This method should be implemented to call a copy constructor on the class of the object being cloned. The copy constructor should take the CopyContext as a parameter in addition to the existing instance to copy. The copy constructor should first call CopyContext.addObjectMapping(T, T) to identify the newly constructed instance as a copy of the existing instance. It should then copy all fields, using CopyContext.updateReference(T) to copy any reference fields.

A typical implementation of ICloneWithContext:

public static class MyClass implements ICloneWithContext {
    public MyClass(MyClass existingInstance, CopyContext context) {
        context.addObjectMapping(existingInstance, this);
        someReference = context.updateReference(existingInstance.someReference);
    }

    @Override
    public final Object clone(CopyContext context) {
        return new MyClass(this, context);
    }

    private Object someReference;
}

In general, all fields that are reference types should be copied with a call to CopyContext.updateReference(T). There are a couple of exceptions:

1. Fields that are aggregate parts of the object should always be copied. A referenced object is an aggregate if properties or methods on the object being copied can modify the externally-visible value of the referenced object.

**Supplied information:**
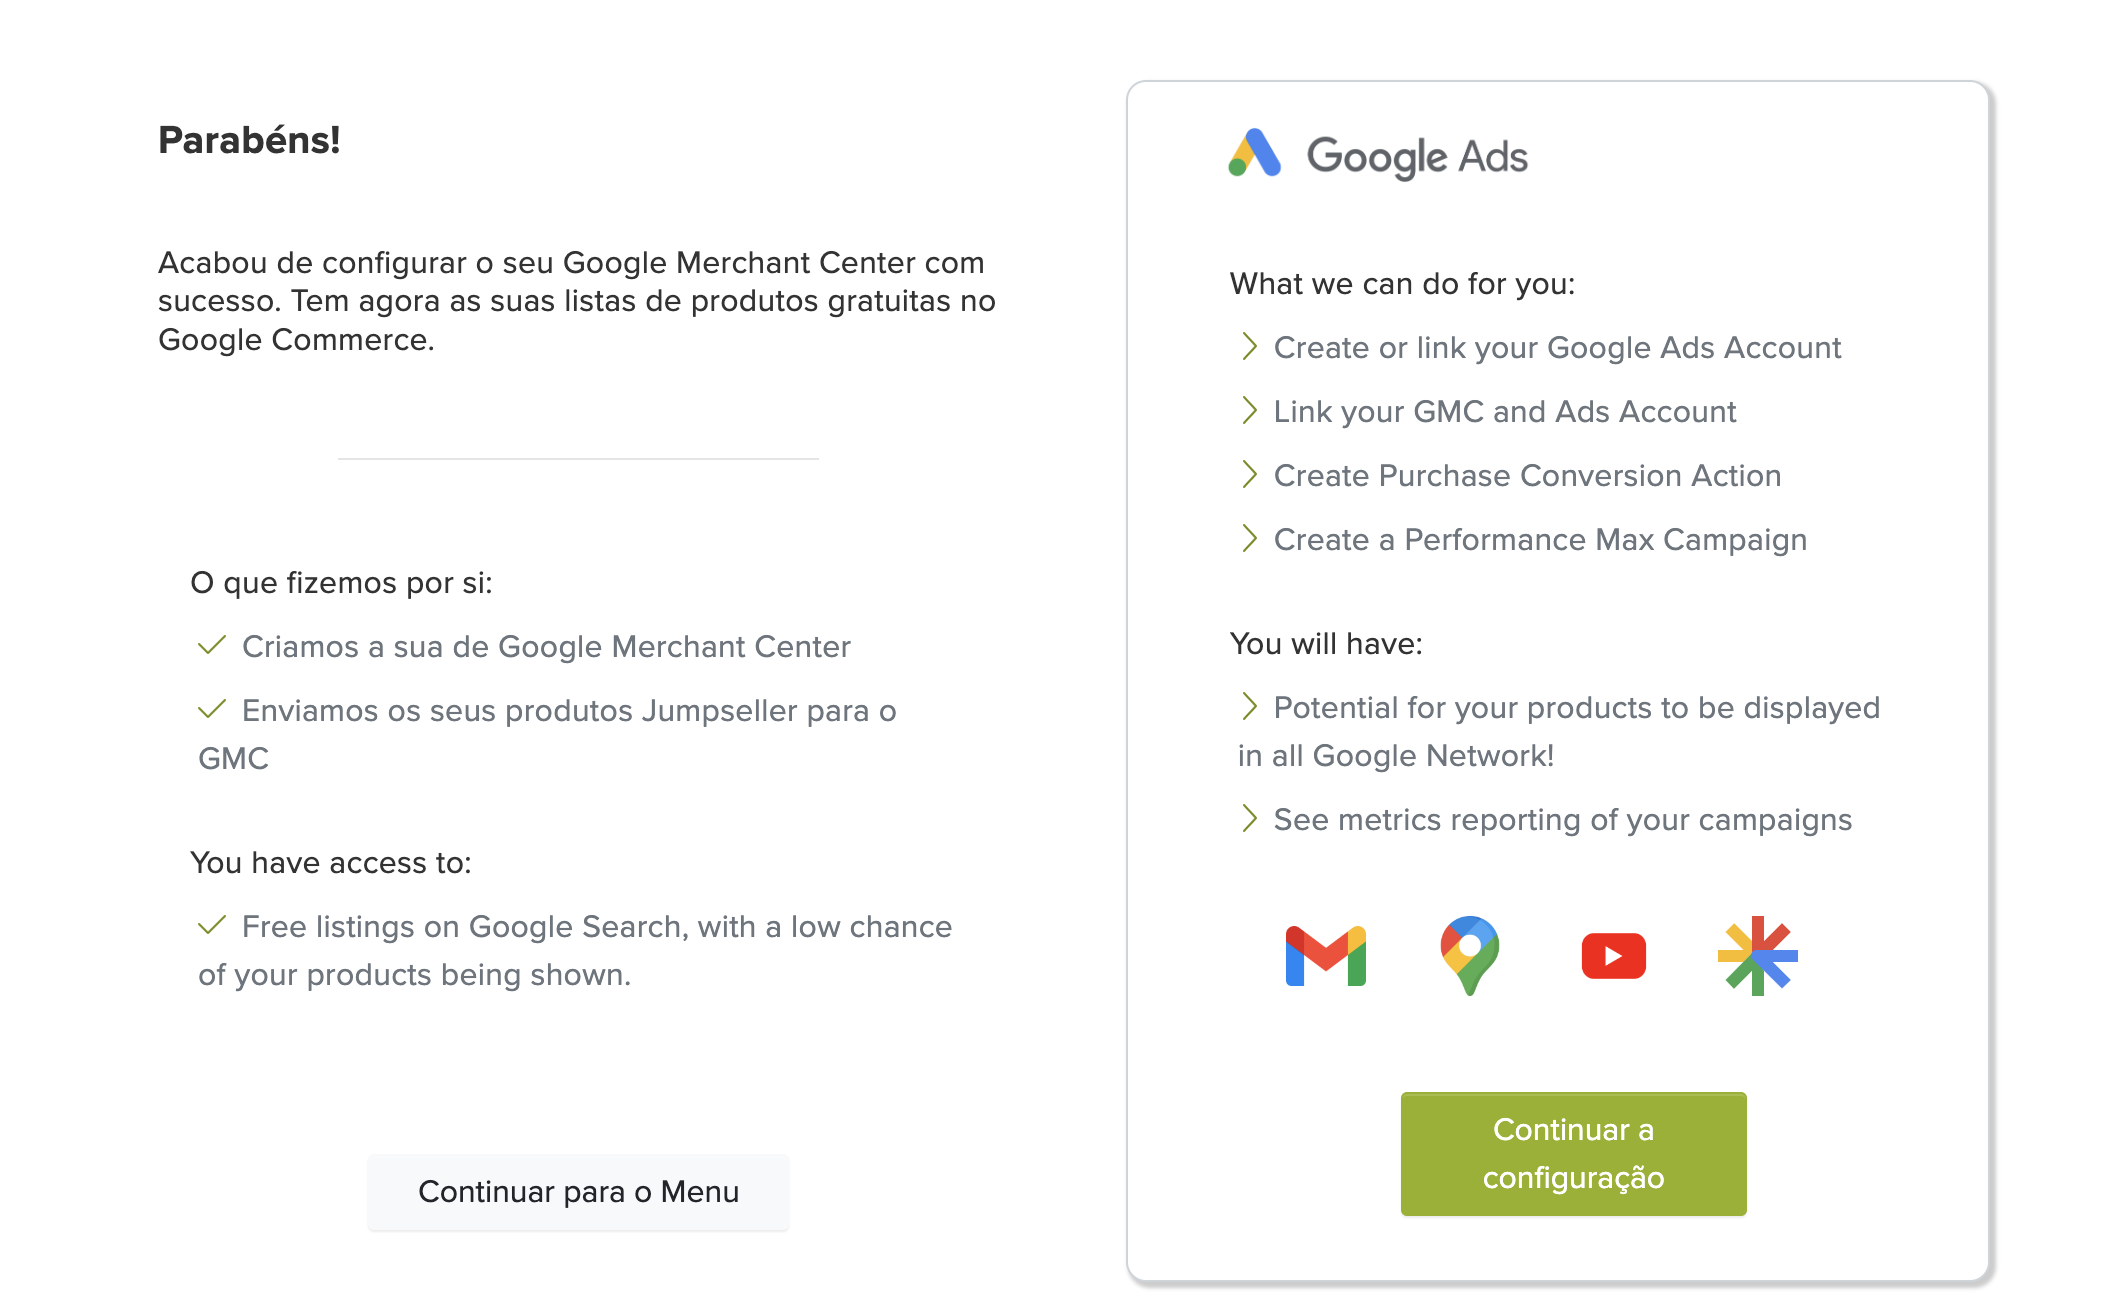Click the 'What we can do for you' heading
The width and height of the screenshot is (2102, 1306).
point(1402,284)
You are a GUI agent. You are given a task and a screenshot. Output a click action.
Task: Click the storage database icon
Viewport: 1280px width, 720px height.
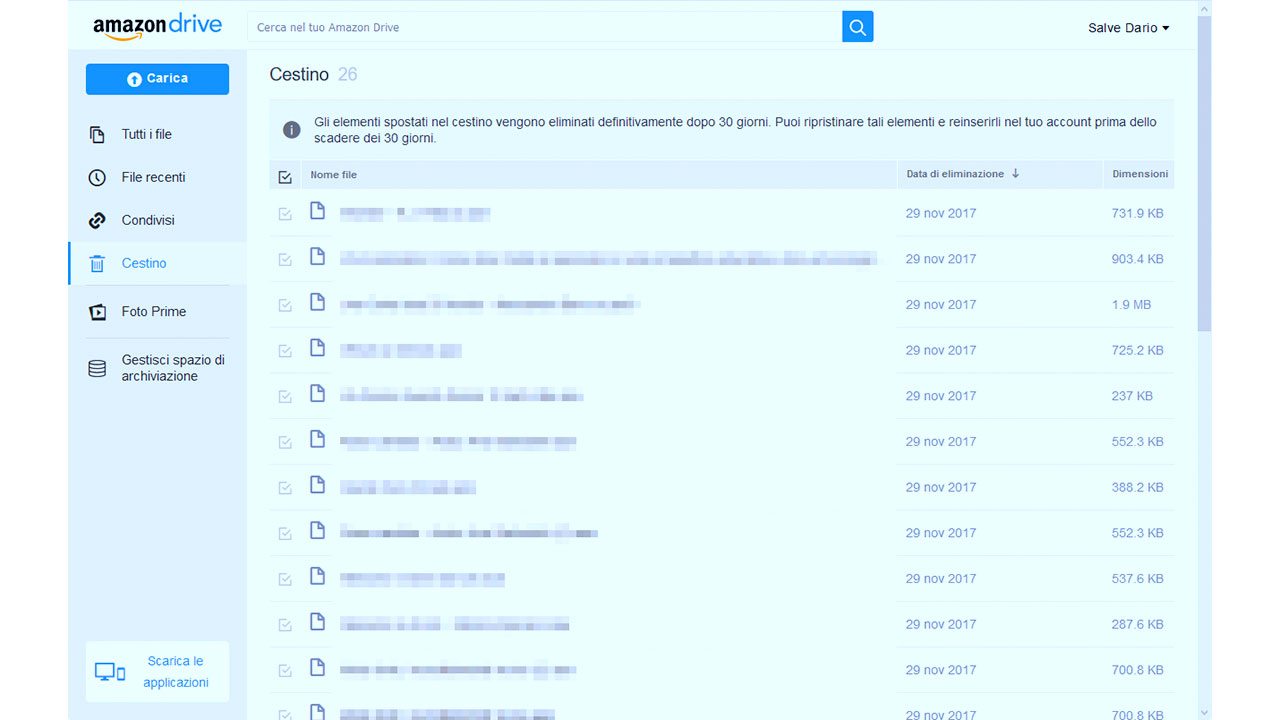pos(97,368)
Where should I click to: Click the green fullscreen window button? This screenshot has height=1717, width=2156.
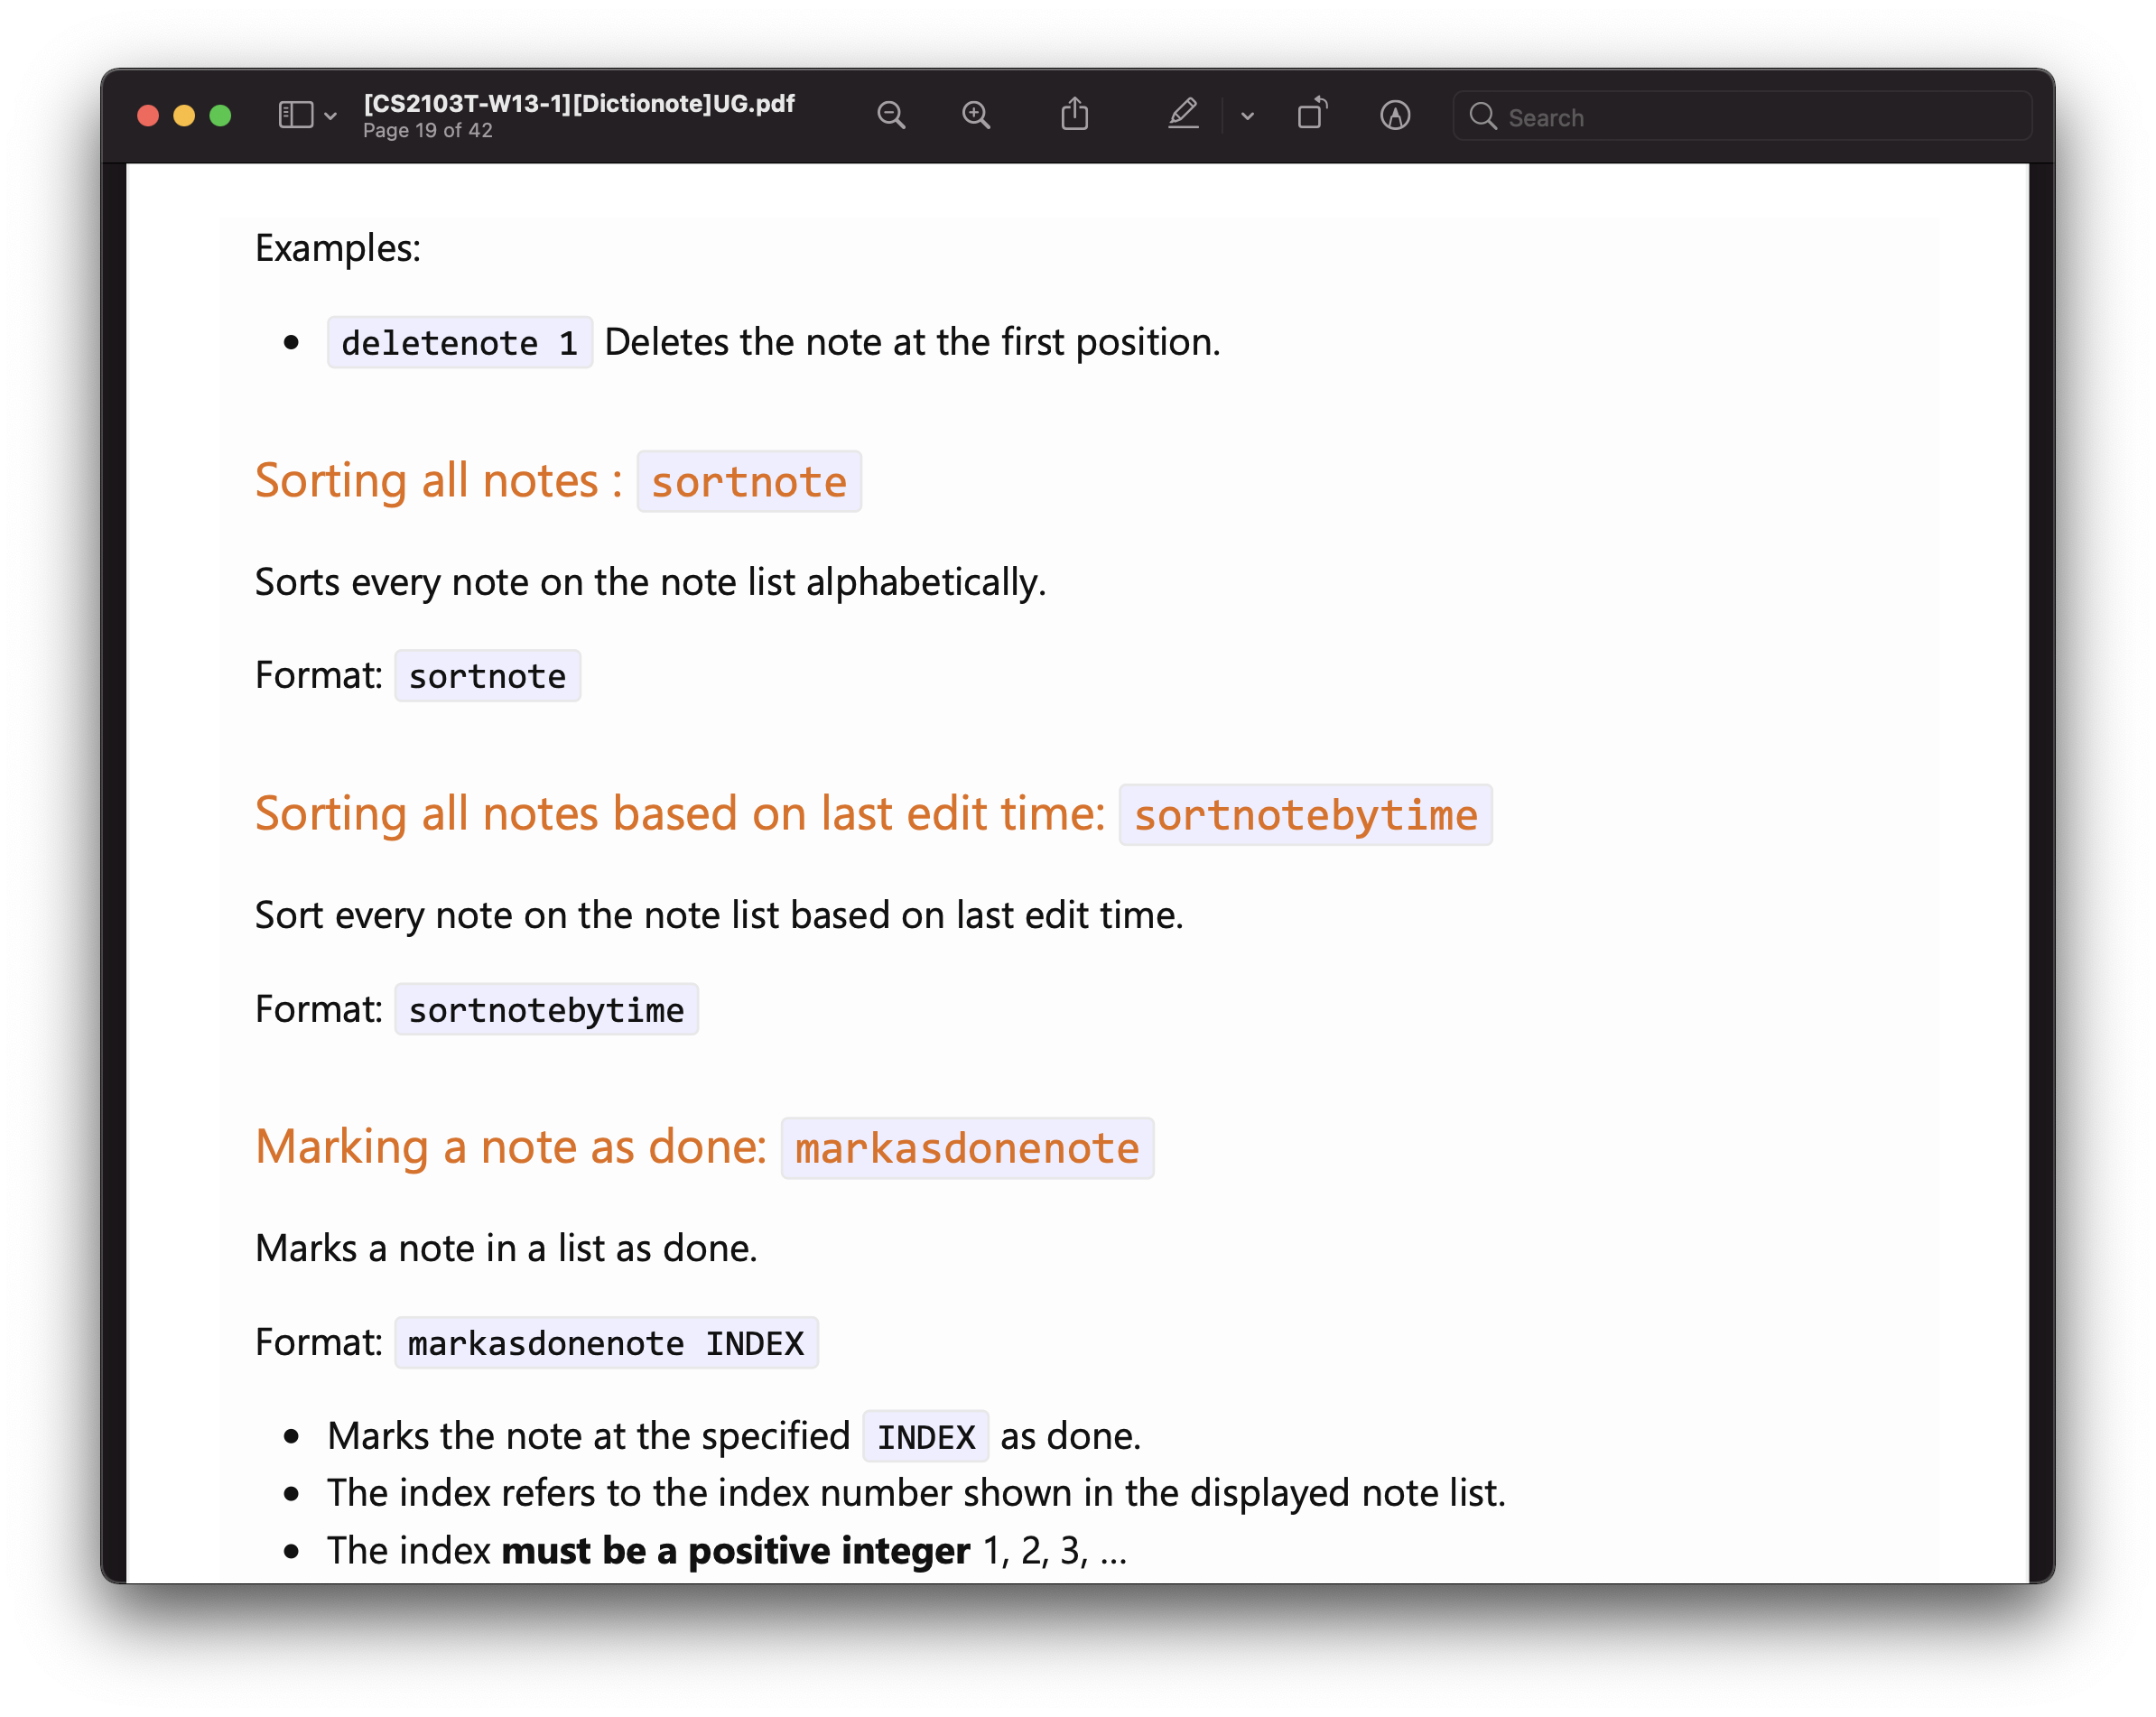pyautogui.click(x=221, y=116)
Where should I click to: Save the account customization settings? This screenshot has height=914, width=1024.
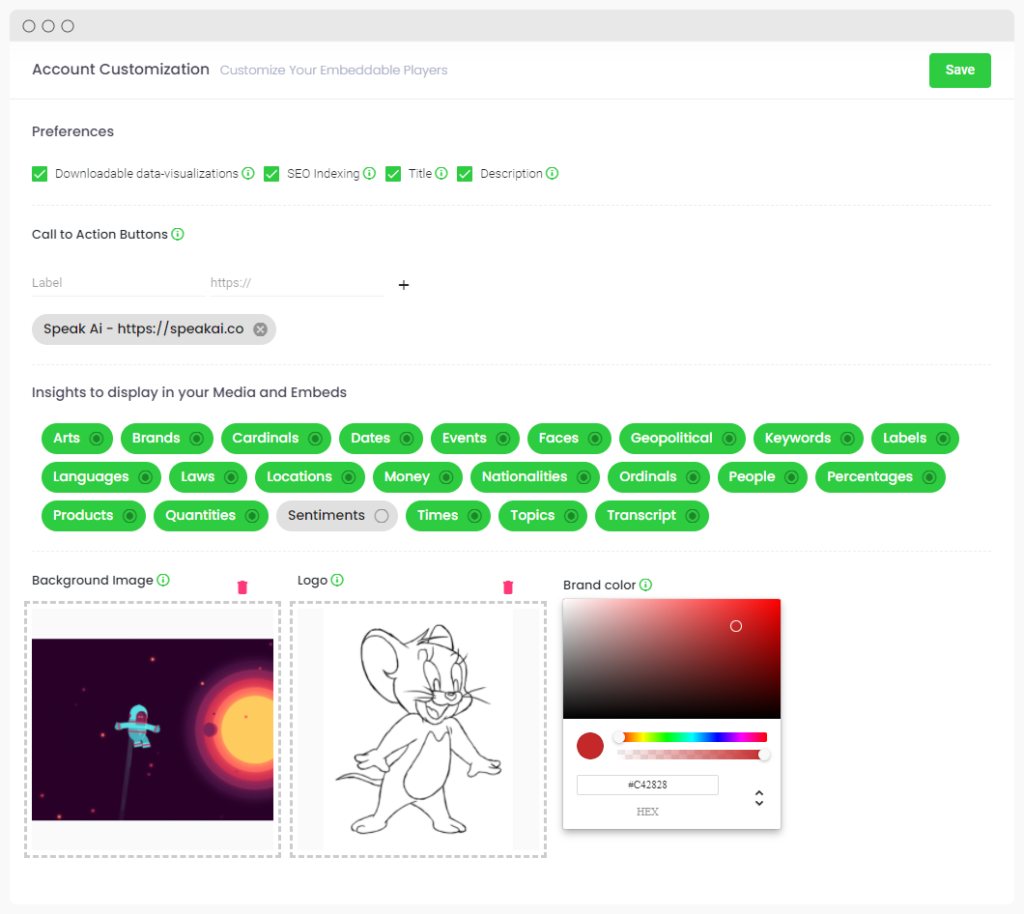pyautogui.click(x=959, y=70)
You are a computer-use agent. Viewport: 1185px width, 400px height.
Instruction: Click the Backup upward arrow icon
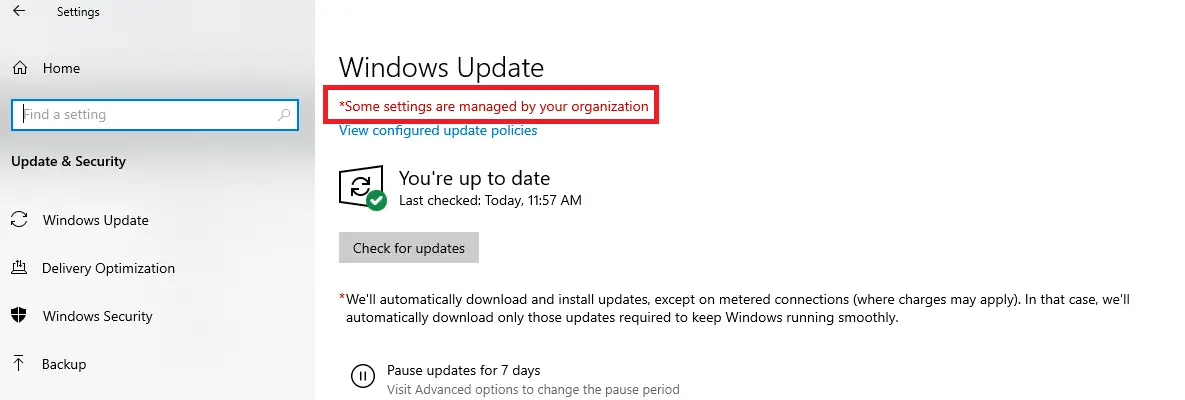click(19, 364)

**Actions to take:**
(1) Reproduce the passage of the CopyContext text starting at "In general, all" and ending at "the referenced object.".
(2) Supply the next part of the CopyContext text, picking up right after its last sentence.

**Expected responses:**
(1)
In general, all fields that are reference types should be copied with a call to CopyContext.updateReference(T). There are a couple of exceptions:

1. Fields that are aggregate parts of the object should always be copied. A referenced object is an aggregate if properties or methods on the object being copied can modify the externally-visible value of the referenced object.

(2)
2. If the semantics of the referenced object require that it have a single parent, owner, context, etc., and the object being copied is that parent, owner, or context, then the referenced object should always be copied.

If one of these exceptions applies, the CopyContext should be given an opportunity to update the reference before the reference is copied explicitly. Use CopyContext.updateReference(T) to update the reference. If CopyContext.updateReference(T) returns the original object, indicating that the context does not have a replacement registered, then copy the object manually by invoking a Clone method, a copy constructor, or by manually constructing a new instance and copying the values.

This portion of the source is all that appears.